### Collected data entries
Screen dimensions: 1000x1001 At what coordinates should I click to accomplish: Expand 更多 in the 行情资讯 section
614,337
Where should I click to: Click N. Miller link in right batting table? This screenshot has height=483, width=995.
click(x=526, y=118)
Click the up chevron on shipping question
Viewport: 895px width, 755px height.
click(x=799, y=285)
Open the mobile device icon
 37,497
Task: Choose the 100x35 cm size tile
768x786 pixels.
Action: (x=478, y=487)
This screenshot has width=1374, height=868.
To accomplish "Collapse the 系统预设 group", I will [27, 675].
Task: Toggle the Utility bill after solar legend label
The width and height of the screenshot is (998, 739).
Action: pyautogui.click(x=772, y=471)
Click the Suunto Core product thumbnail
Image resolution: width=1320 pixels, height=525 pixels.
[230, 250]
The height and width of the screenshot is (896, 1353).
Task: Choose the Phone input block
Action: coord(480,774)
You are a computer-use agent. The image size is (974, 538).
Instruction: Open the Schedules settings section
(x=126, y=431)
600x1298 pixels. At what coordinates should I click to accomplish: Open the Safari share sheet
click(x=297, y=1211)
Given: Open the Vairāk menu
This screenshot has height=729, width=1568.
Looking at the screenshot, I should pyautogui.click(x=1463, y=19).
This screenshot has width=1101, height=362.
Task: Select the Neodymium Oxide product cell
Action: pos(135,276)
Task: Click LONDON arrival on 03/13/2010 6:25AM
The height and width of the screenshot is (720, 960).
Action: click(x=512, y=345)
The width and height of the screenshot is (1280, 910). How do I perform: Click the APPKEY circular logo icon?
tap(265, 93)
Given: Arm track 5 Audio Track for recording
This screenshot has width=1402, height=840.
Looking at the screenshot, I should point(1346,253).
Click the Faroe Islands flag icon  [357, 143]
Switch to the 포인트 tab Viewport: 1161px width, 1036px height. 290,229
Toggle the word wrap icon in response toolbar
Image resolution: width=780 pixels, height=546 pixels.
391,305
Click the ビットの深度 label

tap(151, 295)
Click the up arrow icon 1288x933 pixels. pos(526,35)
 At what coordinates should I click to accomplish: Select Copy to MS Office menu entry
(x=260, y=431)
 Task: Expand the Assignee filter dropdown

### AIM OF THE EXERCISE
The first line of the entries, the line with "You are a computer-use", and every line between them should be retyped exactly, and nothing else.

### PROBLEM SOLUTION
Screen dimensions: 1000x1001 At what coordinates should I click to accomplish: Expand 更多 in the 行情资讯 section
614,337
Where should I click to: Click N. Miller link in right batting table? This screenshot has height=483, width=995.
click(x=526, y=118)
Click the up chevron on shipping question
Viewport: 895px width, 755px height.
click(x=799, y=285)
Open the mobile device icon
 37,497
Task: Choose the 100x35 cm size tile
768x786 pixels.
Action: (x=478, y=487)
This screenshot has width=1374, height=868.
To accomplish "Collapse the 系统预设 group", I will [27, 675].
Task: Toggle the Utility bill after solar legend label
The width and height of the screenshot is (998, 739).
Action: pyautogui.click(x=772, y=471)
Click the Suunto Core product thumbnail
Image resolution: width=1320 pixels, height=525 pixels.
[230, 250]
The height and width of the screenshot is (896, 1353).
Task: Choose the Phone input block
Action: coord(480,774)
You are a computer-use agent. The image size is (974, 538).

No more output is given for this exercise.